Он еще раз покосился на Джону и тихо изумился:
– У тебя волосы седые. Даже ты уже постарел.
Как будто теперь, узнав Джону, счел, что бояться больше нечего. Тут Джона вспомнил о сексе с Робертом Такахаси, когда один из них стоял на четвереньках, а другой переводил дух. Они были словно лев и цыганка на картине Руссо. Но Барри Клеймсу не хотелось давать ни минуты покоя, его было ничуть не жаль, хоть Барри и походил на любого другого уцелевшего старого шестидесятника, любого, кто мог бы появиться в документальном цикле «Пи-Би-Эс» «Пришел, увидел, заиграл», который крутили чуть ли не круглосуточно, потому что люди никак не могли насытиться утраченным, пусть даже и не нужным больше.
Джона не отпускал Барри, упершись коленом ему в брюхо. Барри застонал от невыносимой боли, а Джона надавил еще чуть сильнее, ощутив, как внутри него что-то бурлит. Но Барри умудрился кое-как встать на ноги, рыча, и теперь уже он был львом, а Джона – моллюском.
– Я старался заменить тебе отца, – пыхтел Барри. – Научить тебя играть на банджо. Приободрить. Тебе это было непривычно.
– Отец, который пичкает наркотой своих детей? – спросил Джона и потянулся за каким-нибудь подходящим орудием. Рука наткнулась на банджо. Джона размахнулся и врезал Барри Клеймсу по физиономии инструментом, издавшим жуткое звенящее вибрато.
– Черт возьми, Джона! – не своим голосом гнусаво заорал Барри. Оба в равной мере пребывали в шоке. Барри откинулся на кровать и поднес руки к окровавленному лицу, прикрывая его. Этих сложенных ладоней Джона уже не мог вынести. Каждому из нас необходимо защищать то немногое, что у него есть, – вот совершенно очевидная истина, и отказывать в праве на такое побуждение Джона не стал бы даже Барри Клеймсу. Наверняка он сломал ему нос, но не раздробил скул, не ослепил, не повредил мозга, обитающего в этой самовлюбленной голове. Банджо было не самым лучшим оружием, да и сама фолк-музыка не была сильнейшим подручным средством. Она не смогла прекратить войну в Юго-Восточной Азии, хотя и звучала необыкновенно трогательным и страстным фоном. Характерные повторяющиеся переборы струн на банджо названы подходящим словом – плетение. Фолк-музыка могла изуродовать человека, могла его сломать, показать ему, что он сделал с тобой, но не могла убить, и, быть может, это тоже справедливо.
– О боже, – твердил Барри. – Больно… здесь.
– Что с тобой стряслось, Джона? – продолжил он скрипучим хриплым голосом.
– Со мной? Ты и правда меня об этом спрашиваешь?

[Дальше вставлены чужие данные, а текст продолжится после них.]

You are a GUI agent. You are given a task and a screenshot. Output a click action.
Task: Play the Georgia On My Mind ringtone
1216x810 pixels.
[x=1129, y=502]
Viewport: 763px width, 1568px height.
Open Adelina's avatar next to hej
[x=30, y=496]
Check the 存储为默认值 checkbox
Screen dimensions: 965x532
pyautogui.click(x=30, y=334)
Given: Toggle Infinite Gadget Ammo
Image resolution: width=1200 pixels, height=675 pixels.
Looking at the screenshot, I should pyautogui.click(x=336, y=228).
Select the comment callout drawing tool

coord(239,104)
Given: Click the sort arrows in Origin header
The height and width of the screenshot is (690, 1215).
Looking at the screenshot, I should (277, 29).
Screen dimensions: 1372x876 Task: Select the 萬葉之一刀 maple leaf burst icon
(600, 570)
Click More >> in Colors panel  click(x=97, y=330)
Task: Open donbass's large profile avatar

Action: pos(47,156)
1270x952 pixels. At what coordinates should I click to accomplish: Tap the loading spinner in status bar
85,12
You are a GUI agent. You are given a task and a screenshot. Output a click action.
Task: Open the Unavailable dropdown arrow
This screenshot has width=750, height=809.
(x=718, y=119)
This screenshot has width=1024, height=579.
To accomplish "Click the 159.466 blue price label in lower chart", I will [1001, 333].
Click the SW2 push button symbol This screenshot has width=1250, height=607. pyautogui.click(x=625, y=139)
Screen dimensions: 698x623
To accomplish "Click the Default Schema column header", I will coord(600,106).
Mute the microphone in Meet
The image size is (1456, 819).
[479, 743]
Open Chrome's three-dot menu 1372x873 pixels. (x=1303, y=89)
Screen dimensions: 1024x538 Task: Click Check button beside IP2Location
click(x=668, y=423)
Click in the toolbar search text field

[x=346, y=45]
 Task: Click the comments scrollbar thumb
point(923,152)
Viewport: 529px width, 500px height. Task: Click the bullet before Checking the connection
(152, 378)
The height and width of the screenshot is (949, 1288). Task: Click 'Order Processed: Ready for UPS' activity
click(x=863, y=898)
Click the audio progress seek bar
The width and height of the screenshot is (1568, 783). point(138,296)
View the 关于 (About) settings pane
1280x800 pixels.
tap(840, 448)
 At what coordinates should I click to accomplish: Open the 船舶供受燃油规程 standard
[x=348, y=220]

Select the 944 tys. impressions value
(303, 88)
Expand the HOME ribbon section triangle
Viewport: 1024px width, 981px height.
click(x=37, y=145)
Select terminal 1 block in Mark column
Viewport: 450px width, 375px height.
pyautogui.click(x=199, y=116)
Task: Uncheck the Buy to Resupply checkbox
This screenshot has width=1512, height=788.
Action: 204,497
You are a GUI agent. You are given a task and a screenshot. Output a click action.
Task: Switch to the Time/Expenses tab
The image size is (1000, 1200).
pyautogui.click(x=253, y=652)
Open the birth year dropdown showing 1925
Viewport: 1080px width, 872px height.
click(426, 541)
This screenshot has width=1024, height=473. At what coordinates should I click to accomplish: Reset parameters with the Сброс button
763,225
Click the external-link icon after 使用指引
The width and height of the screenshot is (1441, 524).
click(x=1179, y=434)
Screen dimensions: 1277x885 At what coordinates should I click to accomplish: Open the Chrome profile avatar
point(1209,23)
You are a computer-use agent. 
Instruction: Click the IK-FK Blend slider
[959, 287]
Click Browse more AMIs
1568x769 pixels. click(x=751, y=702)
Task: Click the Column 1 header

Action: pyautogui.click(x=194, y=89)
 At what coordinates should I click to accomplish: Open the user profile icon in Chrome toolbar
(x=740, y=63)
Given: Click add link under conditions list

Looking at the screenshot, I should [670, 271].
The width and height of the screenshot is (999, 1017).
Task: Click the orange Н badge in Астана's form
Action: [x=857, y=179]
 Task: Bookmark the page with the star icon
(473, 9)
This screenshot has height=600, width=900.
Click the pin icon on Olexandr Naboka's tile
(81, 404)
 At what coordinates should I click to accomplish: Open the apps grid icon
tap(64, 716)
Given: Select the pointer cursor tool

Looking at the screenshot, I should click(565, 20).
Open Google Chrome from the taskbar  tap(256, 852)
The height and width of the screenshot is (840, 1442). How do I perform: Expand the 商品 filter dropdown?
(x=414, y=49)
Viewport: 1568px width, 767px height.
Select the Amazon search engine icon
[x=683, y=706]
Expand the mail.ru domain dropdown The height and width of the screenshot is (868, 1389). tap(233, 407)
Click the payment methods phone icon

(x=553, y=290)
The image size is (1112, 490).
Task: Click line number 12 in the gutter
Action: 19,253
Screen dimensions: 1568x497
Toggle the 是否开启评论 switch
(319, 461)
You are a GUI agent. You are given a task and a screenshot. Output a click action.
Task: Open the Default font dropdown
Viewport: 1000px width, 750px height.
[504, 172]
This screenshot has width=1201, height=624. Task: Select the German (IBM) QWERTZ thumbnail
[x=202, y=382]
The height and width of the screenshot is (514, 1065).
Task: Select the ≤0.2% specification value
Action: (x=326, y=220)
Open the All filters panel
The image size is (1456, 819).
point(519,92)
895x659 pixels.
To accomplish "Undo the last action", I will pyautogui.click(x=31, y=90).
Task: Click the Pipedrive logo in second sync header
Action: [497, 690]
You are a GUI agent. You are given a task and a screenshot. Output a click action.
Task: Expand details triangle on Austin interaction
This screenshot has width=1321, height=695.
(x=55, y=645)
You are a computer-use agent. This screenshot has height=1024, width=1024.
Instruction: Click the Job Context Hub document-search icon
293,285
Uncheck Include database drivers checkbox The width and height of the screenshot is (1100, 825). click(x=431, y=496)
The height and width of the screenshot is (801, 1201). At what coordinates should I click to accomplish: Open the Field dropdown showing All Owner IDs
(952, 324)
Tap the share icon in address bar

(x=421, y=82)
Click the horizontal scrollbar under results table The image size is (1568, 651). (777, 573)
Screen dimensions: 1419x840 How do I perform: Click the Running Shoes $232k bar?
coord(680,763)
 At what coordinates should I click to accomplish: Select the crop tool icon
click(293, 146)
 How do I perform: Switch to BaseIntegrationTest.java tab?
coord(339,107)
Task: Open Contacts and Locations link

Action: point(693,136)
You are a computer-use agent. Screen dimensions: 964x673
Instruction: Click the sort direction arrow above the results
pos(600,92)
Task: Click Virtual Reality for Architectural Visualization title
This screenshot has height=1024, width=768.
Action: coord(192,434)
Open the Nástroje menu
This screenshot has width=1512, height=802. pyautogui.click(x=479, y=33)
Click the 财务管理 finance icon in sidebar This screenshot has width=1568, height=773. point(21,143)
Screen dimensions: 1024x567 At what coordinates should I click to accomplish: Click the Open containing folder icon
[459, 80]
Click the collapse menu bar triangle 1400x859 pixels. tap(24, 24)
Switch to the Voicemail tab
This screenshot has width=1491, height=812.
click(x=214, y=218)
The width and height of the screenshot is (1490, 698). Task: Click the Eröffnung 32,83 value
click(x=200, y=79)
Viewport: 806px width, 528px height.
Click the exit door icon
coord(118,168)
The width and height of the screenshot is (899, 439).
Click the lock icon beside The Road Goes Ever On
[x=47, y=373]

– Да. Каким человеком ты стал? Ты всегда теперь такой?
– Замолчи, Барри, понял? Просто заткнись.
Джона сходил в ванную и вымыл руки листовидным мыльцем, лежавшим в мыльнице. На рукаве виднелись следы крови, но не слишком заметные. Он заметил рядом на мраморной столешнице несессер Барри. Расстегнутая молния демонстрировала находящиеся внутри предметы, которые принадлежат этому пожилому человеку, ежегодно проводящему в дороге многие недели. Вот таблетки в баночке с надписью «Липитор, 40 мг», ингалятор от астмы и, ничего себе, упаковка тампонов, предназначенных, как написано, для временного облегчения «локального зуда и дискомфорта, связанного с геморроем». Вот и все штучки из снаряжения преобразившегося человека. Чего бы ты ни добился в жизни, как бурно ни протестовал бы против войны или помогал сохранить океаны, сколько идей ни украл бы у маленьких робких мальчиков, растревожив их и взбудоражив, все сводится к мельчайшим деталям, определяющим твою суть. Джона вышел из ванной комнаты в полной уверенности, что Барри Клеймс не вызовет охрану. Барри не захочет предавать этот случай огласке, уж точно не сейчас, когда ему удалось еще раз преобразиться напоследок и остаться на плаву через много лет после расцвета традиционной фолк-музыки, уже в двадцать первом веке, когда не так-то просто бывает заработать собственным творчеством. Джона знал: фолк возрождается, пусть и не в том виде, какой он некогда обрел. Эта музыка звучит повсюду, проникает в жизнь, попадает на файлообменники, появляется на YouTube, добирается до всех уголков, ее видят и слышат. Известных исполнителей стало как никогда много – может быть, большинство из них зарабатывает гроши, но люди слушают их песни. Акустическая музыка, теперь уже звучащая на новый лад, до сих пор очень популярна. Вот бы мама об этом узнала – на это Джона надеялся, планируя кое-что ей рассказать.
Барри сидел на кровати, оглядывая себя в зеркале на комоде.